Shares in Russian retailer Fix Price tumble after sanctions hit VTB
Shares in London-listed Russian retailer Fix Price plunged yesterday after it suspended a planned share buyback programme due to sanctions slapped on the firm’s bank, state-owned Russian lender VTB Capital.
The retailer, which runs 4,200 shops across Russia, Belarus and Kazakhstan, confirmed it had ended the buyback programme with Moscow-headquartered VTB yesterday.
The firm’s global depository receipts depositary plunged by 76.9 per cent, to 60 cents yesterday, down from $2.
Fix Price was floated in London last March and backed by asset management giant BlackRock and Qatar’s sovereign wealth fund, but the firm’s London traded receipts have since plunged from $9.75 a year ago.
The tumble in Fix Price comes amid a wider sell-off in London-listed Russian stocks as investors look to dissociate themselves from Russian state-backed firms and reduce their exposure to Western sanctions.
State-owned Sberbank saw 70 per cent wiped off its London-listed shares after sanctions were slapped on the lender by Western nations.

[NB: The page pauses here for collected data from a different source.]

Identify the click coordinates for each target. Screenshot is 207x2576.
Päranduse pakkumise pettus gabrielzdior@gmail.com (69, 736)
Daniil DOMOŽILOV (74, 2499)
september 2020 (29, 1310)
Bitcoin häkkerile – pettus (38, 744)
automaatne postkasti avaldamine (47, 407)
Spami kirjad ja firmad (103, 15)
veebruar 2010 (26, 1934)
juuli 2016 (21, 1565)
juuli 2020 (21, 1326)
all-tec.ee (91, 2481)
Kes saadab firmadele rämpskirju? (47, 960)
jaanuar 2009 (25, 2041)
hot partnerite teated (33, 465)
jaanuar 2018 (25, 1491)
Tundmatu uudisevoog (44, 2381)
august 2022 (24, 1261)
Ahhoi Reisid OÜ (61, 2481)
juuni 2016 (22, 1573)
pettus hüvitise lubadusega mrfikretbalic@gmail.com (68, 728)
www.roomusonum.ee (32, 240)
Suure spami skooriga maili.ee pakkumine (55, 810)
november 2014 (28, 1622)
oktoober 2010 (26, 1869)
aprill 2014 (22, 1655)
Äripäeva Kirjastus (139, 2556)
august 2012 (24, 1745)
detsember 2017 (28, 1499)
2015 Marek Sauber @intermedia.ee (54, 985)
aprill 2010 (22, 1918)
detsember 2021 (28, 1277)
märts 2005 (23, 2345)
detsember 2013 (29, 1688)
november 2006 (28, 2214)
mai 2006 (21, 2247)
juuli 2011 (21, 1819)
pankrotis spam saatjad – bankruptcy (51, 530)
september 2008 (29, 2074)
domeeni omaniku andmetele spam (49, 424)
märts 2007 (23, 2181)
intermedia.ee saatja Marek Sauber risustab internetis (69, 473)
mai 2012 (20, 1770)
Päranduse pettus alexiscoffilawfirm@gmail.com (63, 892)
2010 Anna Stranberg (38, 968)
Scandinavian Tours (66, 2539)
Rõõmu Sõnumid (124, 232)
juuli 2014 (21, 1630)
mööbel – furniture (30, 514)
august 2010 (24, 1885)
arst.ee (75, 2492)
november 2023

Shares in FTSE 100 steelmaker Evraz, in which Roman Abramovich holds a 30 per cent stake, fell up to 28 per cent yesterday before rising slightly at market open this morning.
Russian mining firm Polymetal International fell beyond 56 per cent and has seen a further fall this morning.
The plunging share prices come after the UK and US ramped up its sanctions and kicked out several Russian lenders from the international payments system Swift.